DER held that unless a "restricted mixing zone" was applied for pursuant to Rule 17-4.242(1)(a)2.b, Florida Administrative Code, ambient water quality was to be measured within the project site, not in the small cove in which the marina was located as done by the hearing officer. DER found the hearing officer applied de facto mixing zone criteria erroneously.
DER denied issuance of the permit since the project was not "clearly in the public interest" and it was uncertain whether ambient water quality would be lowered.

418 So.2d at 1048, 1049. This Court further observed in that opinion that under Rule 17-4.242, Florida Administrative Code, Grove Isle was required to show: (1) that the proposed project would not lower ambient water quality; and (2) that the project is clearly in the public interest. While this Court held that DER erred in rejecting the hearing officer's conclusion that ambient water quality would not be lowered, we affirmed DER's adoption of the hearing officer's finding that Grove Isle failed to carry its burden of showing that the project was clearly in the public interest and, therefore, affirmed DER's denial of the application for the construction permit.

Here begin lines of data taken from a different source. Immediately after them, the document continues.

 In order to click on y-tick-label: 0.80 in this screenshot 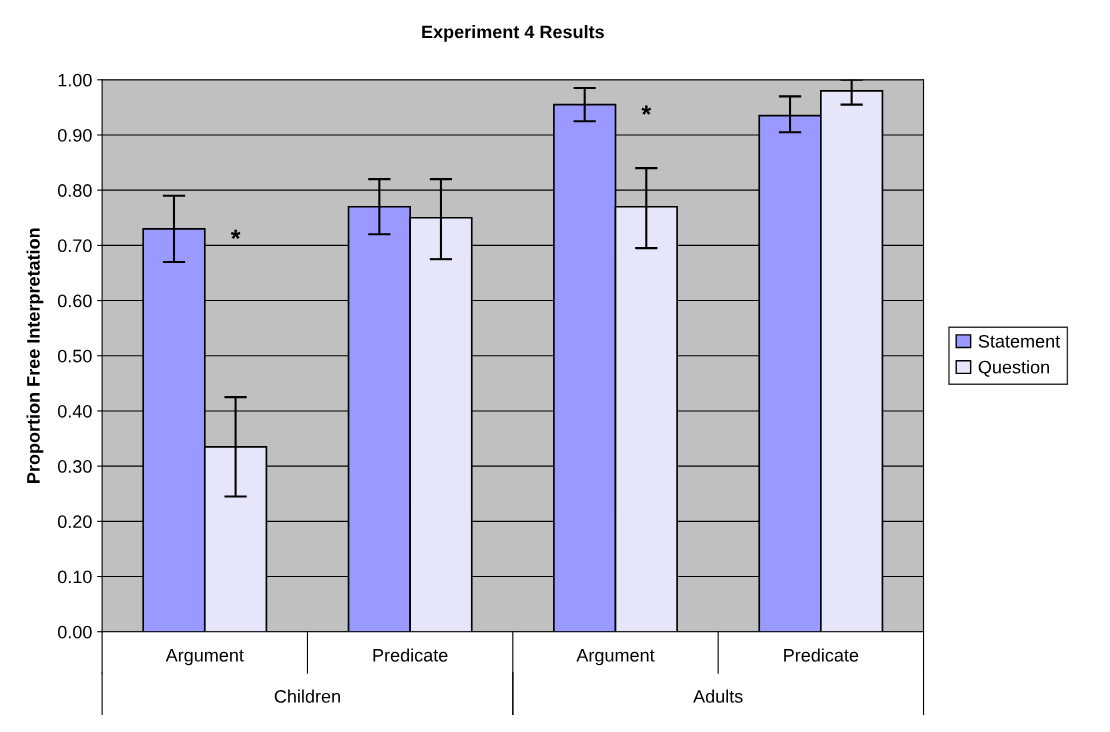, I will do `click(74, 190)`.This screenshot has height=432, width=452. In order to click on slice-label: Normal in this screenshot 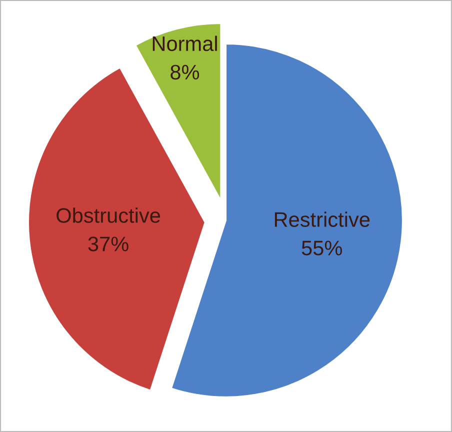, I will do `click(184, 44)`.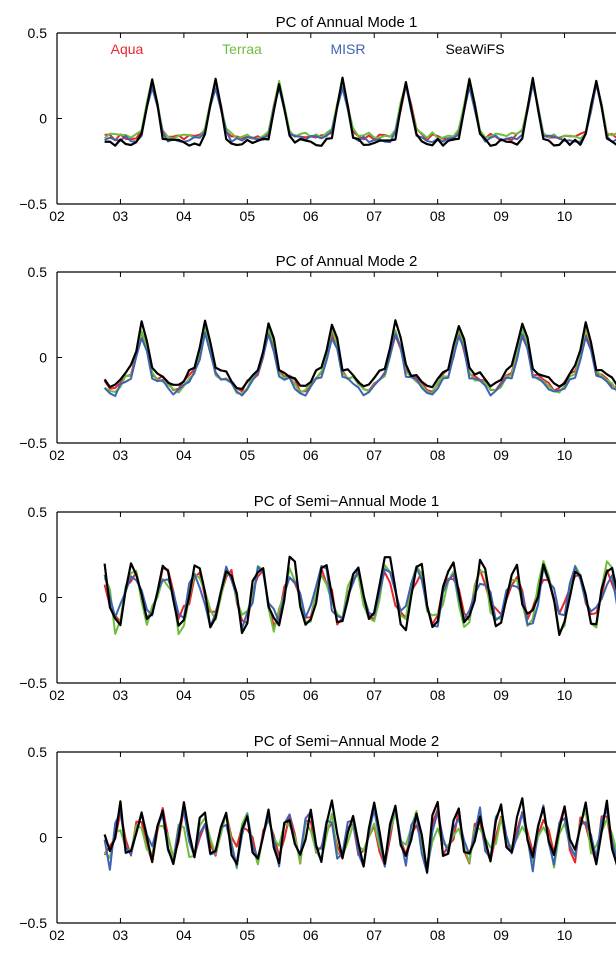 Image resolution: width=616 pixels, height=958 pixels. I want to click on legend-entry-seawifs: SeaWiFS, so click(474, 49).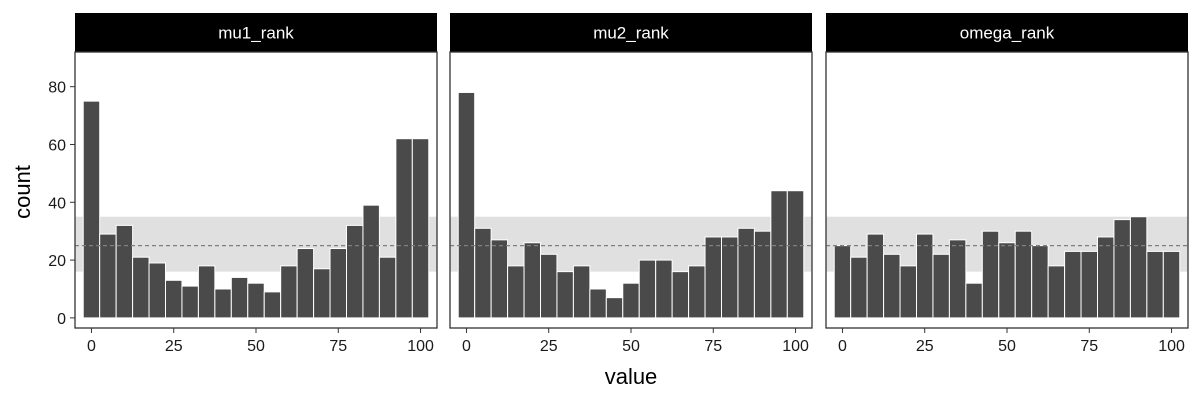  I want to click on facet-strip-label: omega_rank, so click(1008, 34).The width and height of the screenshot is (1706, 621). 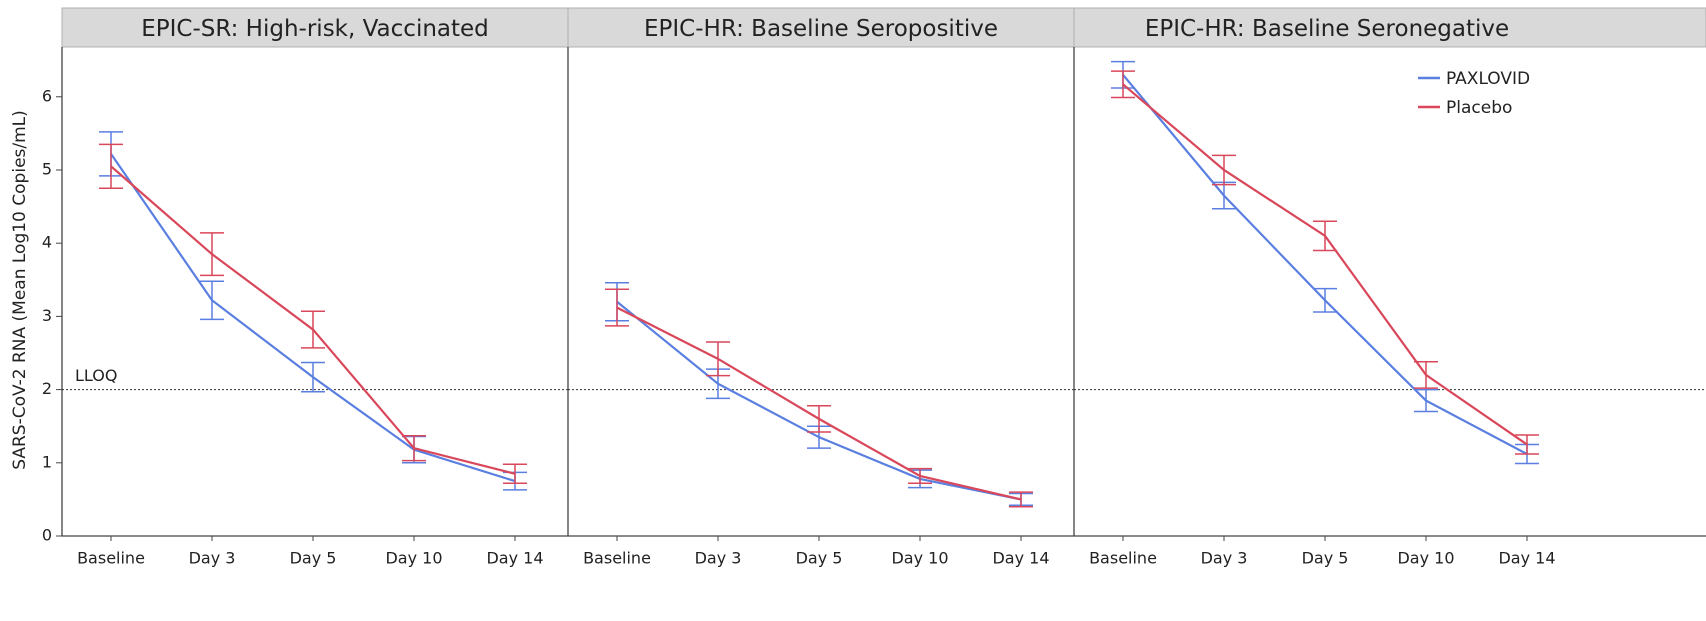 I want to click on panel-title: EPIC-HR: Baseline Seronegative, so click(x=1327, y=29).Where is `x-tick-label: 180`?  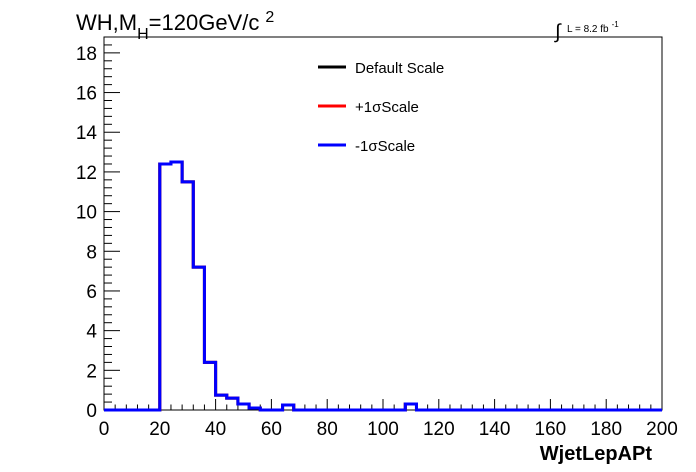
x-tick-label: 180 is located at coordinates (606, 430).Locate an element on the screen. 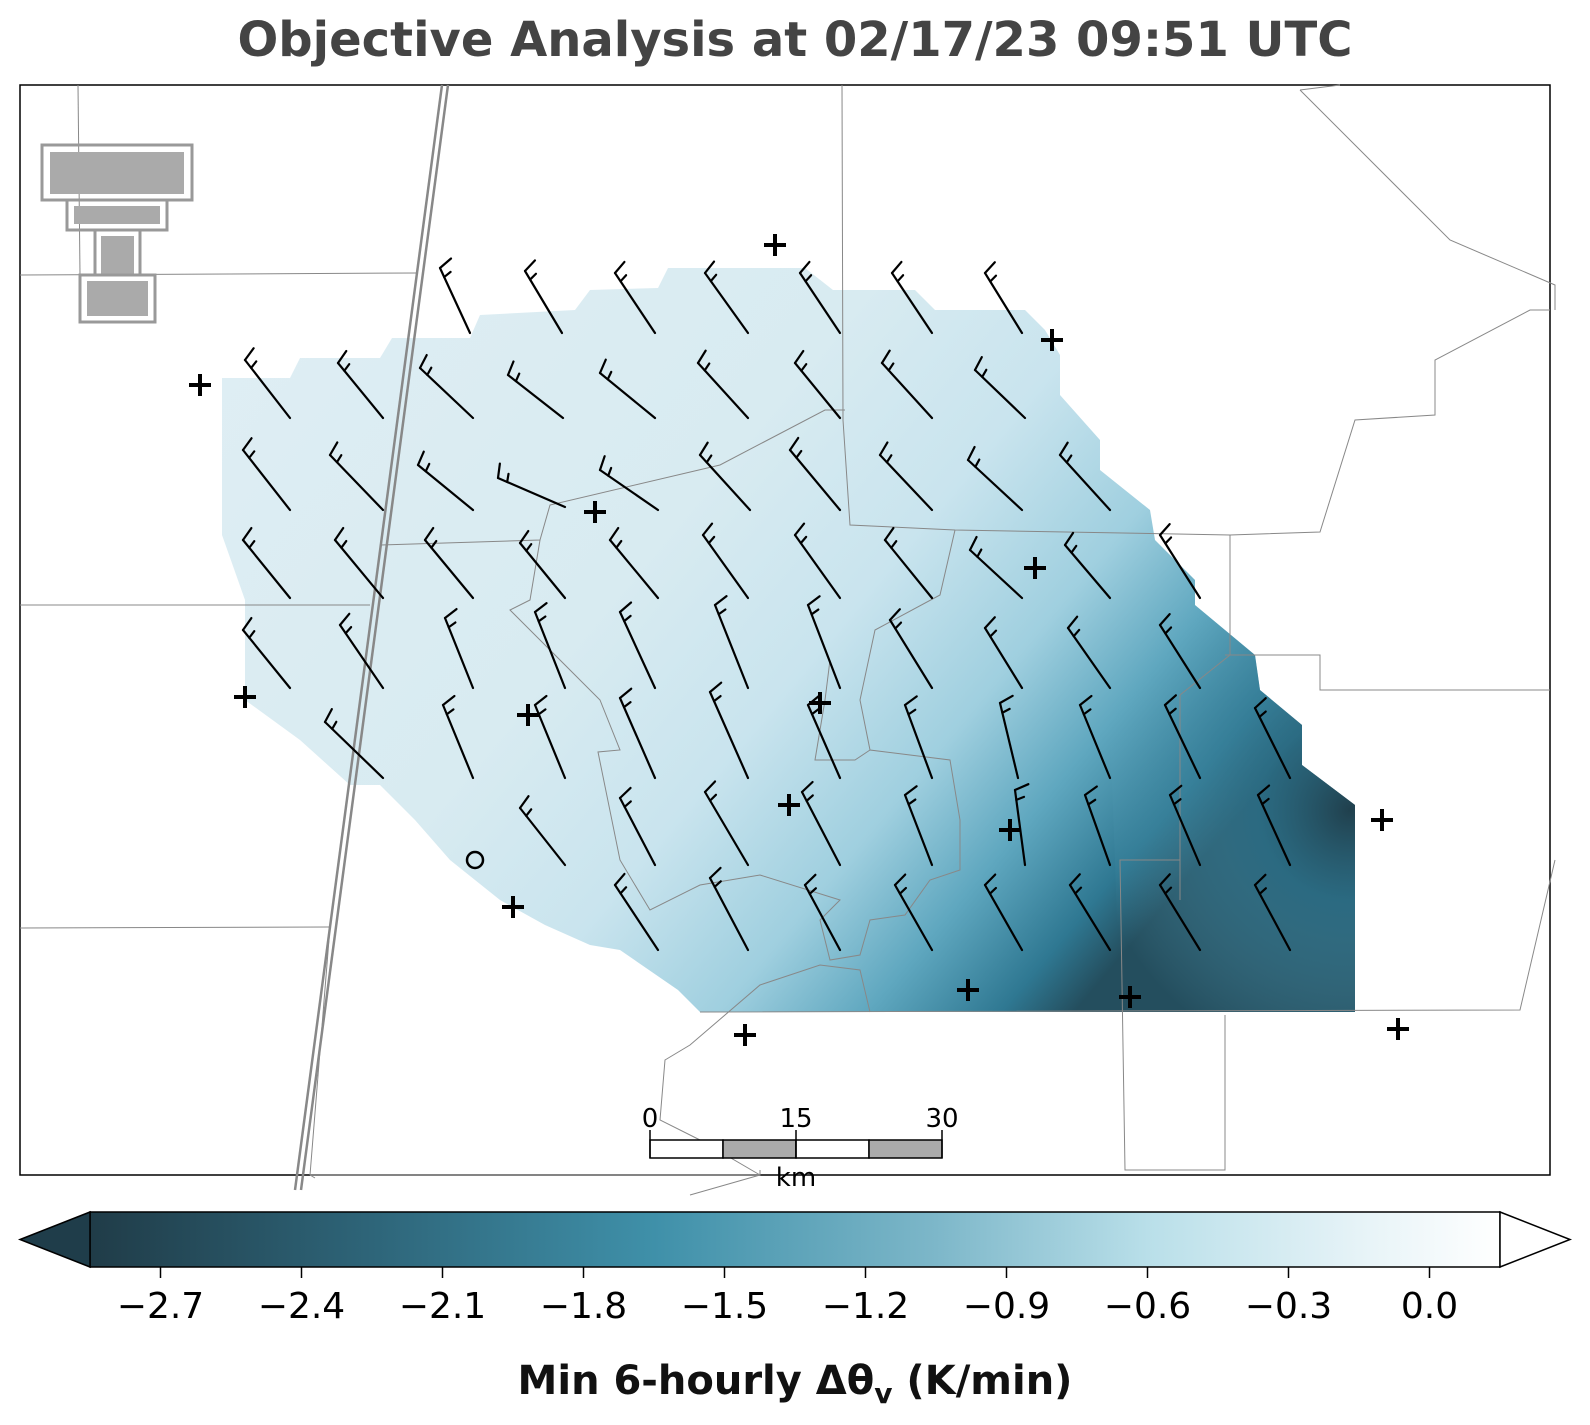 This screenshot has width=1590, height=1425. colorbar-tick-label: −0.6 is located at coordinates (1148, 1306).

Prior to this Court's opinion and order in the first appeal, Grove Isle filed another application with DER on 18 May 1981 for a permit for the construction of the marina. The abbreviated "reapplication" took the form of a letter to DER from counsel for Grove Isle enclosing certain documents regarding the original application. Basically, the reapplication differed from the first application in that it requested DER to grant a mixing zone for its project pursuant to Rule 17-4.244, Florida Administrative Code, and submitted, along with its letter, a map of a proposed mixing zone. The reapplication recited that although Grove Isle disagreed that a mixing zone was necessary, it was reapplying for the permit and also applying for a mixing zone "in an attempt to keep this matter from becoming any more complicated." On 19 June 1981, DER staff responded by sending to Grove Isle a "completeness summary" indicating that the project would be in Outstanding Florida Waters and requesting Grove Isle "to demonstrate that this project is clearly in the public interest and that this project will not result in the degradation of ambient water quality beyond the 30-day construction period...." In response, counsel for Grove Isle sent a letter to DER on 25 June 1981. The letter suggested that DER refer to its file in connection with the prior application for the information sought in the completeness summary letter.

LACK OF JURISDICTION

The Department did not have jurisdiction to consider Grove Isle's second application.

This Court acquired jurisdiction of this case by virtue of Grove Isle's appeal of the Department's adverse ruling on its first application. Grove Isle, supra. The Court did not divest itself of jurisdiction after acquiring jurisdiction. The issues raised by the second application were ruled upon by this Court in Grove Isle, supra.

*970 ESTOPPEL BY JUDGMENT

Grove Isle was estopped from filing its second application by this Court's decision on its first application. Grove Isle, supra.

The Department ruled against Grove Isle on both issues raised by its first application, water quality and public interest. The Department also denied the permit it sought.

On appeal, this Court affirmed the public interest issue and permit denial but reversed the water quality issue. Although Doheny and DER won the public interest issue and the case, Grove Isle won the water quality issue.

In both applications, Grove Isle sought a permit from DER to build a marina. In both cases, the issues were water quality and public interest. In both cases, Grove Isle sought and Doheny opposed the permit. DER opposed the first permit and opposed the second permit until it concluded it had to issue the permit by default. DER was the permitting authority in both cases.